I don't need to call the assembler generated function as an ordinary function.
The whole purpose of the experiment is to figure out how large the constant factor
is between CSP solvers which compile into machine code and CSP solvers which
function more like interpreters. The claim which I am trying to verify is that
variable reordering schemes, which lend themselves better to interpreted methods,
do not buy back the inefficiency lost from interpretation instead of compilation.

        Question 3: Is there an indirect GOTO instruction? If there is, how do I
        access it directly from lisp? 

    In 7.2 the CASE construct compiles into an indexed branch when the keys
    are integers in a small range.  I don't believe this instruction exists
    in 7.1.  In all releases, the undocumented SYS:%JUMP subprimitive
    transfers control to a PC.  I do not recommend using it as it's very
    easy to get into trouble with it.  I'm not aware of any special form for
    converting a GO-tag into a PC value.

The SYS:%JUMP subprimitive is exactly what I need. I realize that I will get into
trouble with this. I am not producing production code however, I am doing an
experiment which is not very LISPlike in nature but since I do all of my work
on a 3600 (for obvious reasons) I need to be able to do this one assembler level
experiment to verify a conjucture.

I will need to be able to convert a GO-tag into a PC value for this to work at
at all.

                                      I also need to be able to compare two
        PCs as integers and determine which is larger before I branch indirectly
        to one of of them. How can I do that?

    I don't understand why you would want to do this nor how you would get
    your hands on PC values.  However, given that you have two PC values,
    the subprimitive SYS:%POINTER-LESSP will compare them, as documented.

§ DATA EXCERPTS:
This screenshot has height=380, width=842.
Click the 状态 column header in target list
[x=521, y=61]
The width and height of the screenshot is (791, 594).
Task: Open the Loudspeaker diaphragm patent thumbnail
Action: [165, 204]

§ TASK GOAL: Update the part of the Lisp machine text that opens with the words containing "I don't need" and closes with "directly from lisp?", replacing "CSP solvers" with "constraint solvers".

§ CORRECT RESPONSE:
I don't need to call the assembler generated function as an ordinary function.
The whole purpose of the experiment is to figure out how large the constant factor
is between constraint solvers which compile into machine code and constraint solvers which
function more like interpreters. The claim which I am trying to verify is that
variable reordering schemes, which lend themselves better to interpreted methods,
do not buy back the inefficiency lost from interpretation instead of compilation.

        Question 3: Is there an indirect GOTO instruction? If there is, how do I
        access it directly from lisp?